I am in whangarei heads, small station with around only 60 calls a year. Been a member coming up two years.
Hey Smidy,
your timing is impeccable. Check this out. (I sent you a PM but went to the wrong Smiddy :oh noes: )
http://www.nzhuntingandshooting.co.n...ly-room-11085/
haha yeah i saw that so jumped straight in :)
good idea. should create a fair amount of traffic especially with the upcoming medical changes for the fire service.
Tell me about it. We are missing so many calls at the moment and get asked by the community why we weren't there to help them :(
i don't follow?
we are 30 mins from whangarei and have always done medicals that i am aware of. It's important for our community and we are happy to do it until the ambos can get there.
At the recent chiefs meeting they told our chief that we would trial the van thing but we will loose our appliance as we are a single appliance station (Aux actually). That doesn't seem to make sense to me as at a guess half to 60% of our calls are medicals so what do we do in the situation of a fire with half the equipment. I totally agree a dedicated medical vehicle would be very useful on medical calls but at the expense of an appliance, best to have one each. That and what is the benefit of have a bed in the vehicle? We have never used the stretcher we have on our appliance and it has been stated we are not to transport patients so what's the point? It has been a fairly up and down topic for us as a while back st johns were using us a lifting help returning patients home from hospital to. They would send a single ambo officer and turn us out to assist to get the patient inside. that didn't last too long thankfully, they were given the cease and desist.
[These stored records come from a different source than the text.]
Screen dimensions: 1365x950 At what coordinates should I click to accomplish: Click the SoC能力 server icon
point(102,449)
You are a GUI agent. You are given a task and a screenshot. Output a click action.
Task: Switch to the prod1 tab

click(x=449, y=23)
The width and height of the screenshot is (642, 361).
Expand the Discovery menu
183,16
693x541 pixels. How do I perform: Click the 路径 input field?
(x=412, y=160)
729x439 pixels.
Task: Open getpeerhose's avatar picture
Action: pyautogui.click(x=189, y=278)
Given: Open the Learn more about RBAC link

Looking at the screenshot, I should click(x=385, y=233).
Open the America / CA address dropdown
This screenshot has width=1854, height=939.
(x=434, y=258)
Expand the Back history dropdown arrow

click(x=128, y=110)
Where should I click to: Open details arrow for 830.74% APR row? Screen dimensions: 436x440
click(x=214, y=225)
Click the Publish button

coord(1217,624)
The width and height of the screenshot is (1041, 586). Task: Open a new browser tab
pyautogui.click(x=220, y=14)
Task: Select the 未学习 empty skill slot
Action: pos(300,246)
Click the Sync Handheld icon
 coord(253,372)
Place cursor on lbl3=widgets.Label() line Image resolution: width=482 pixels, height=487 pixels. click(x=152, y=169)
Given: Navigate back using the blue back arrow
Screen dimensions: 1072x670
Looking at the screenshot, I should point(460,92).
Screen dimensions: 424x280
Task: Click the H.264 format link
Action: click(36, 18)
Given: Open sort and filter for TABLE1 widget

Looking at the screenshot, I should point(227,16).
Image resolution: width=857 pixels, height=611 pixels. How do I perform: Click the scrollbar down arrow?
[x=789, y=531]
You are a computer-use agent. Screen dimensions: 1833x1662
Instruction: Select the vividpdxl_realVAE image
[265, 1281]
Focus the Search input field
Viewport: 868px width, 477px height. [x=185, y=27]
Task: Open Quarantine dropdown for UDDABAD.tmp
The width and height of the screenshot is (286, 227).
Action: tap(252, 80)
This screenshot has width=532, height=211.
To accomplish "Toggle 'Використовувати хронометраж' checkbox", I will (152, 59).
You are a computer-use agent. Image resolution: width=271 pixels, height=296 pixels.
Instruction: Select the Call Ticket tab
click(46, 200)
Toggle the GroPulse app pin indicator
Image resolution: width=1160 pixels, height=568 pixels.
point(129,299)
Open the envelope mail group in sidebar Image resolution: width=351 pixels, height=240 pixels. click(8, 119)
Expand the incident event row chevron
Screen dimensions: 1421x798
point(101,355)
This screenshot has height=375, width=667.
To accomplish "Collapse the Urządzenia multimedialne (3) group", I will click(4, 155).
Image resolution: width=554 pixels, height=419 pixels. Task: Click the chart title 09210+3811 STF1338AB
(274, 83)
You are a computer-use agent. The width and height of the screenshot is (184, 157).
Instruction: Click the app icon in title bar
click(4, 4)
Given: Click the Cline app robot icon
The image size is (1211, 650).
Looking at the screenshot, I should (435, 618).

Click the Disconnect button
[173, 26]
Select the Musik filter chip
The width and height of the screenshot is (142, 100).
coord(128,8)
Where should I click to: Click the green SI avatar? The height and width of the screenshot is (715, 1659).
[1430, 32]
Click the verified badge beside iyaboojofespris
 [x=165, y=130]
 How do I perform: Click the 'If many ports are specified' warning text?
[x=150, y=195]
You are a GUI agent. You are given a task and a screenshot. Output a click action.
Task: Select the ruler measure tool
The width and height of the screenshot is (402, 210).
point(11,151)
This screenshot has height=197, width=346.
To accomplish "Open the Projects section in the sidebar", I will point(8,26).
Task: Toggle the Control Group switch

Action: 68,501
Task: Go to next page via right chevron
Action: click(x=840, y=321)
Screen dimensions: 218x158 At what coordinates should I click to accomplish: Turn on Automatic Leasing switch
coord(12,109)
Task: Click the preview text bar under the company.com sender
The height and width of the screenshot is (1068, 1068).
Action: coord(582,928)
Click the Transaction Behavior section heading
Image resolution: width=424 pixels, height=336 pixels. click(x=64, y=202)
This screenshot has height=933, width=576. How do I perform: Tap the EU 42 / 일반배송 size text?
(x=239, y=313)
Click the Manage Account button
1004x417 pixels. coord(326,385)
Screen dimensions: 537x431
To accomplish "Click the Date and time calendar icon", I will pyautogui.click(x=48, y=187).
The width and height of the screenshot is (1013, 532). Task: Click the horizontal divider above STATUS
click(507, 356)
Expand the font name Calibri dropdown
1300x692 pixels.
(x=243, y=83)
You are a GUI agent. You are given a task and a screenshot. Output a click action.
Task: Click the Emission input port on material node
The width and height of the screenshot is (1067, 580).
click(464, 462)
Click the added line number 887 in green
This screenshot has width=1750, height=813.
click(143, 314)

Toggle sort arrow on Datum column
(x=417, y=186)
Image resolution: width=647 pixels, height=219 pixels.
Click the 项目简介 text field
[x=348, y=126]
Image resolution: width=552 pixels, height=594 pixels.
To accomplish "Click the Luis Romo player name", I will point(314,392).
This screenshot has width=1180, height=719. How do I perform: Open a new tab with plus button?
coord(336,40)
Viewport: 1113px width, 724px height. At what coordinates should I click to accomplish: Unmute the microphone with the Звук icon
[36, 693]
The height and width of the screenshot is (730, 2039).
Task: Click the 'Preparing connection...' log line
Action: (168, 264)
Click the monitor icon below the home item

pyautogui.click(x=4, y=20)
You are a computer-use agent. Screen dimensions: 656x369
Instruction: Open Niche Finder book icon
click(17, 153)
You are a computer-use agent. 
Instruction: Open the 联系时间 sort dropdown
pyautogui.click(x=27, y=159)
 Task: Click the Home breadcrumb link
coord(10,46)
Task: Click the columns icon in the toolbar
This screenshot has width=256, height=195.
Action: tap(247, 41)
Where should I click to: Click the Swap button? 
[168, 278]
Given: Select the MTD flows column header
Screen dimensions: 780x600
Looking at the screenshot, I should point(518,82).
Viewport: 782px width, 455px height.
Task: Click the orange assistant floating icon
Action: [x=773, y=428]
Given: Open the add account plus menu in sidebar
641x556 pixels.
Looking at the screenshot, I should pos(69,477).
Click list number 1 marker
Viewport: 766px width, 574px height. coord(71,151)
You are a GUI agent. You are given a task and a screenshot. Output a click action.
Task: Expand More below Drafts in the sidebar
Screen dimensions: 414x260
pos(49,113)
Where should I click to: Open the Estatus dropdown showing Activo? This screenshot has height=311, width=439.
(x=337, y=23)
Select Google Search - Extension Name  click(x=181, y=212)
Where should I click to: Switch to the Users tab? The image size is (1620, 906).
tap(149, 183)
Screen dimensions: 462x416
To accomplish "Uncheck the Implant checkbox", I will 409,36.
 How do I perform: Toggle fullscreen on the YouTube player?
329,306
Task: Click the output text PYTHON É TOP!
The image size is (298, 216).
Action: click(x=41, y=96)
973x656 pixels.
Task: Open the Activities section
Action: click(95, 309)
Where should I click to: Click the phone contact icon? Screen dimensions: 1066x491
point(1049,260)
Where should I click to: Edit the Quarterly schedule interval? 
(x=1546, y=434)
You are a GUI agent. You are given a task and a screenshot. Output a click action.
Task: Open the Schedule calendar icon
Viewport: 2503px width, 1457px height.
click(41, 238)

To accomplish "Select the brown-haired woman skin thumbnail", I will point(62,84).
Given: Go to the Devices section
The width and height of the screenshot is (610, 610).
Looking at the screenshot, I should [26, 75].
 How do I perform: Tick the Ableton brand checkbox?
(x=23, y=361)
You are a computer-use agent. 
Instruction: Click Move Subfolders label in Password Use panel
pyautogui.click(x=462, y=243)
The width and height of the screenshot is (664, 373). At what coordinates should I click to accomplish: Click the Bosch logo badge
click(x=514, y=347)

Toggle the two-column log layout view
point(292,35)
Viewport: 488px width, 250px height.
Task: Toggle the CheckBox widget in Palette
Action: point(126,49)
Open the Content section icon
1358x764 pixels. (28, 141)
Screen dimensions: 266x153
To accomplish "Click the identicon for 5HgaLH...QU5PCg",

I'm a rural fire volley, joined June this year.
Attachment 17459
My fav pump, and my fav pump operator :)
Attachment 17461
Happy Valley fire earlier this year
27yrs a volley, fire Chief 16yrs. Both kids are volleys and the son is a Crew leader. We are under National Rural not NZ fire service. Two great volley units who sometimes work together. Last nite myself and Son and 1 of my medics spent 2.5 hr's trying to keep a Suicide victim alive, hope we succeeded as I haven't heard the outcome today. Spent all day today training and tomorrow Saturday I will be training Volleys from other departments. Hope this goes better than the last time when I was called away to recover the 2 lake Victims. My motto ( Volleys rock become One )
My old man is in the rural fire force in maungakaramea, I'm nzfs but we have plenty of scrub fires in our area.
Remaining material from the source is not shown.